Dr. Edward K. Brown, ACET’s Senior Director for Research, Policy and Programmes, made the remarks during a virtual transformation dialogue jointly organised on Tuesday by the World Bank, ACET, and the Institute for Statistical, Social, and Economic Research (ISSER) at the University of Ghana. The dialogue is part of a series of high-level conversations examining Ghana’s economic reform priorities as the country rebuilds following several years of fiscal crisis.
ACET’s data ranks Ghana among the bottom 30 countries in Africa for export competitiveness, a finding that underscores a structural problem that has persisted across successive governments: despite commercial oil production commencing in 2011, Ghana’s export portfolio remains overwhelmingly concentrated in cocoa, gold, timber, and crude oil, commodities shipped out raw and reimported as finished products at significantly higher cost. The result, Brown argued, is a terms-of-trade imbalance that systematically weakens the cedi, fuels import-driven inflation, and suppresses the industrial employment base.
Brown noted that while Ghana’s goods export value rose from USD 1.2 billion in 1980 to USD 20 billion in 2020, the structure of those exports has barely changed. Manufacturing as a share of the economy dropped by nearly 50 percent between 2012 and 2020, reflecting a shift in employment toward low-productivity informal services rather than productive industrial activity.
The path out, Brown argued, begins with agro-processing. He recommended precision farming, organic certification for high-value export commodities, the establishment of agro-industrial parks, and technology incubation hubs designed to progressively add value to the agricultural base before products leave Ghana’s borders. He linked this to a broader agenda that includes improving regulatory coordination across ministries, investing in Technical and Vocational Education and Training (TVET), and building the human resource pipeline required for a more sophisticated industrial economy.

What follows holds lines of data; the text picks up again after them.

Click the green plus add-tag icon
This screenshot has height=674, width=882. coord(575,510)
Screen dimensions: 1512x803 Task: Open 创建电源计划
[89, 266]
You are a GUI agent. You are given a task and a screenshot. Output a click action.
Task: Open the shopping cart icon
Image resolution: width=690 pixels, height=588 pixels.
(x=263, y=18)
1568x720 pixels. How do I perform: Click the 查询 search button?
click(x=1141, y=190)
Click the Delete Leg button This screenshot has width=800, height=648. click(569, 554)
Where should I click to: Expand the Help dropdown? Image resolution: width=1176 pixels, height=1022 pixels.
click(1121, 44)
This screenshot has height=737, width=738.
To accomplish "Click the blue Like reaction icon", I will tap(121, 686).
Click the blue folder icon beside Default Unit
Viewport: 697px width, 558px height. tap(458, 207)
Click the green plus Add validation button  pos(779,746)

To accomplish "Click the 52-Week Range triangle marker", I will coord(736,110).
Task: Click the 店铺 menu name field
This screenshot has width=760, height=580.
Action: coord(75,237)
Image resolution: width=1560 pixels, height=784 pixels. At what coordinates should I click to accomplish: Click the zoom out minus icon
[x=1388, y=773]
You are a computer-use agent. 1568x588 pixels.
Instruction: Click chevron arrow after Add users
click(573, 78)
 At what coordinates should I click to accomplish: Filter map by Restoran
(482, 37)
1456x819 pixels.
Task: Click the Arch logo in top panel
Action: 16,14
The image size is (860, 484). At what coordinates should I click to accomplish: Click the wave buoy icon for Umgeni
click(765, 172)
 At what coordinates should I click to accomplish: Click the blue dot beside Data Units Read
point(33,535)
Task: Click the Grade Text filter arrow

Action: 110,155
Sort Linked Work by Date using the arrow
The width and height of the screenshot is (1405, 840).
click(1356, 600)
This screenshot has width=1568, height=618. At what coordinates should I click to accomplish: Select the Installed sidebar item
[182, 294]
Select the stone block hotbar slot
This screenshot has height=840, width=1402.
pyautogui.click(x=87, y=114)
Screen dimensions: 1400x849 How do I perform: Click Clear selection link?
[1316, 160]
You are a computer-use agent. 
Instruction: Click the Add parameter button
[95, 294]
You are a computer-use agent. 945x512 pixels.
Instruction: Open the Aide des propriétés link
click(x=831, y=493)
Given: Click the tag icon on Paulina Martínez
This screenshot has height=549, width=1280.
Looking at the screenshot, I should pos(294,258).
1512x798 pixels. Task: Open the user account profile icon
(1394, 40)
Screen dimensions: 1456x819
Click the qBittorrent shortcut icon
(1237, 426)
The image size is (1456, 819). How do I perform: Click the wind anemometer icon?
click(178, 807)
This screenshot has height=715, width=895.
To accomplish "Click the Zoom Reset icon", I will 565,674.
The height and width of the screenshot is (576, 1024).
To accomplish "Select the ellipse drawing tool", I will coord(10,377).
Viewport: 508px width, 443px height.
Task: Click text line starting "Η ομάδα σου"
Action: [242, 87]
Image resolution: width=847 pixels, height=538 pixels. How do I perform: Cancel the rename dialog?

Brown also called for targeted investment in the digital economy, which he said requires three simultaneous actions: expanding high-speed internet connectivity to underserved regions, building integrated digital platforms that reduce transaction costs for businesses, and leveraging Ghana’s membership of the African Continental Free Trade Area (AfCFTA) to diversify export markets beyond traditional partners in Europe and North America. He stressed that the world is not waiting for Ghana to make this transition, arguing that the country must choose between remaining a supplier of raw materials or claiming its share of higher-value global markets.
The dialogue comes days after ACET signed a Memorandum of Understanding (MoU) with the African Union Commission (AUC) in Addis Ababa to scale up the Growth with DEPTH framework, which measures economic transformation across five dimensions: diversification, export competitiveness, productivity, technology upgrading, and human wellbeing.